Abstract

Bone metastasis affects more than 70% of advanced breast cancer patients and is the leading cause of breast cancer-related deaths, incapable of being controlled, still very unpredictable. As a consequence, this has led to increased mortality and worsen quality of life in these patients by causing severe complications such as excruciating bone pain, hypercalcemia and spinal cord compression, pathological fractures also known as skeletal related events (SRE). Vast majority of breast cancer patients with relapses in bone are asymptomatic during the course of the disease, hence making it difficult to diagnosis and detect the spread of the breast cancer cells to the bone prior to appearance of bone pain complains issued by this category of patients.   Due to increased frequency of bone metastases in breast cancer during the recent years, understanding cross-communications between tumor cells and bone cells accompanied by the action of various growth factors, proinvasive cytokines, chemokines released upon bone destruction are essential to help improve the development of new effective therapeutic interventions. The pathogenesis of bone metastases in breast cancer depends on the bidirectional tight interaction among breast cancer cells and various stromal cells also being identified as the “vicious cycle”, which modulates the bone niche resulting in continuous activation of bone resorption process.
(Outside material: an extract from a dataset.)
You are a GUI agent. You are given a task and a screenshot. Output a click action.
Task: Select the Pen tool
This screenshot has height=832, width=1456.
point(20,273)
One of the major important pathways involved in the development and progression of bone metastases in breast cancer is RANK-RANKL-OPG cascade, where a positive shift towards RANKL-RANK axis favors proliferation, activation and survival of osteoclasts, thus promoting tumorigenesis and metastasis in the bone. In this context, disturbance of RANKL-RANK interplay should be an effective method to prevent the survival and growth of the breast cancer cell in the bone microenvironment.